▶ What you have to do
Restate the records in full, keeping every word as it is.

▶ Extracted material
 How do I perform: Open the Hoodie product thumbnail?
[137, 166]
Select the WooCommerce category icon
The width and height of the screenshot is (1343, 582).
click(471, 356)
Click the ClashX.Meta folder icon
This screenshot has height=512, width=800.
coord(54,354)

▶ Finished task
 How do I perform: Open the Hoodie product thumbnail?
[137, 166]
Select the WooCommerce category icon
The width and height of the screenshot is (1343, 582).
click(471, 356)
Click the ClashX.Meta folder icon
This screenshot has height=512, width=800.
coord(54,354)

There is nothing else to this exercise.